La gran esperanza que surgió con la independencia de Sudán del Sur en 2011 se desvaneció enseguida y el conflicto interno que le siguió hizo que muchas personas se desplazaran dentro del país o que huyeran a las naciones vecinas. Ser testigo de todo esto fue –y sigue siendo– una prueba difícil para mí. Siempre he encontrado suficientes razones para seguir adelante. El pueblo nuer me ha enseñado a ser paciente, humilde, prudente, esperanzado y, sobre todo, a trabajar para superar juntos las dificultades.

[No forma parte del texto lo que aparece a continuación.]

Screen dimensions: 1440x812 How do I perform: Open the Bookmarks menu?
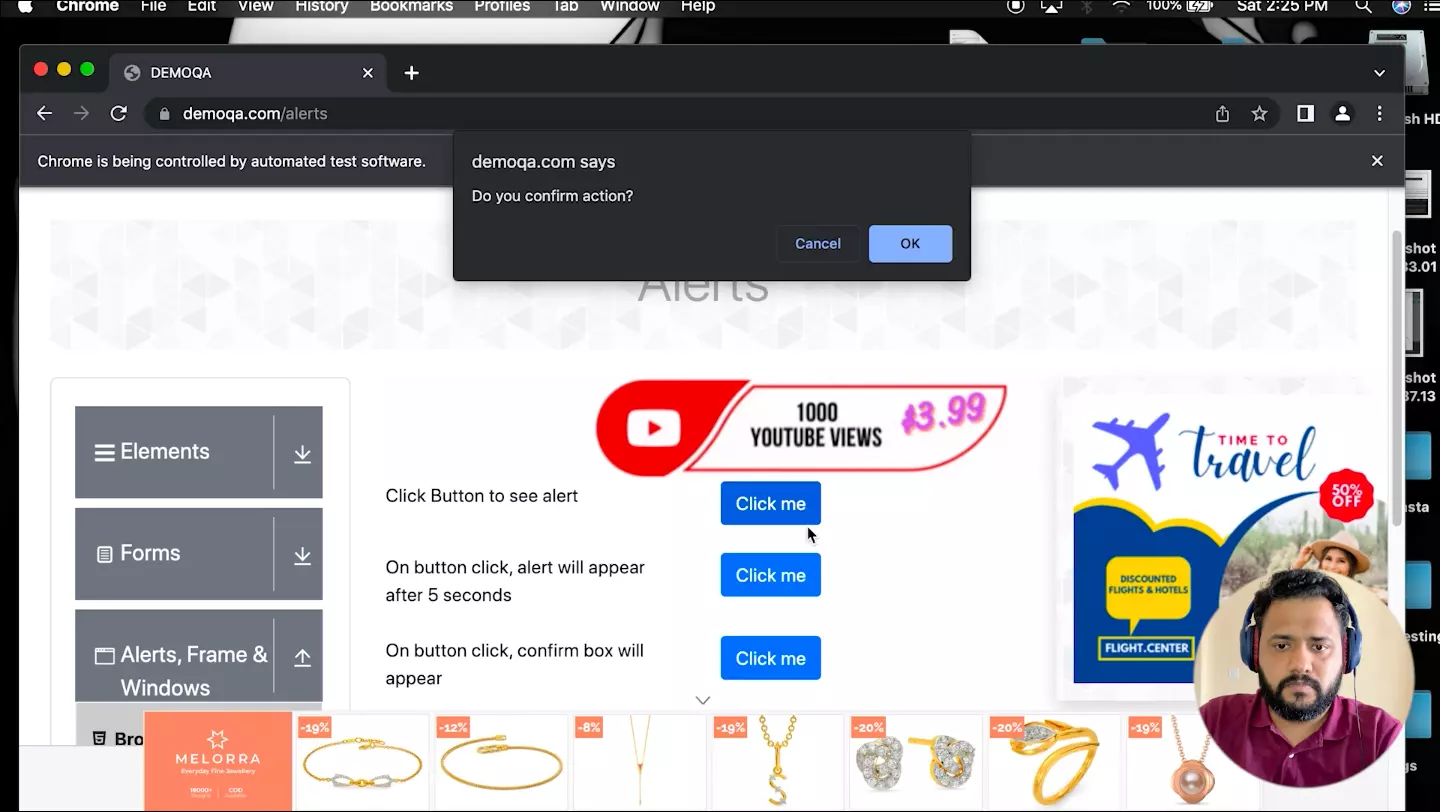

Las buenas relaciones son la primera herramienta del misionero en una situación de primera evangelización.
Nueva misión
En la actualidad estoy destinado en Moroyok como formador para preparar a nuestros candidatos a ingresar en el postulantado. Es un ministerio diferente al parroquial, con sus desafíos y también sus alegrías, porque en los jóvenes candidatos veo el futuro de la congregación. Sigo creyendo y esperando que la Palabra de Dios que estoy sembrando en esta tierra que tanto amó y en la que dio su vida san Daniel Comboni brotará y dará fruto. Mientras tanto, acepto sufrir con la gente y vivir con ellos las pequeñas alegrías de cada día. Me siento feliz, orgulloso y privilegiado de trabajar en el mismo campo misionero que Comboni. A pesar de las dificultades y los desafíos de la misión, Dios continúa diciéndome que no tenga miedo porque «yo estoy con vosotros todos los días hasta el final de este mundo». Cuando estoy desanimado, estas palabras de Jesús me dan valor para seguir adelante.
A los jóvenes españoles les digo que se alegren de ser cristianos y tomen a Cristo como referente y modelo de vida. Él es el único que puede dar sentido a su existencia y satisfacer su sed de felicidad duradera. Como el apóstol Santiago, les invito a ser testigos de Cristo a través de sus obras y palabras, además de vivir con alegría la llamada a ser peregrinos de la esperanza durante este año jubilar. Desde esta actitud, debemos ayudar al mundo a ser un lugar de amor, paz y respeto por la dignidad humana y por nuestra casa común.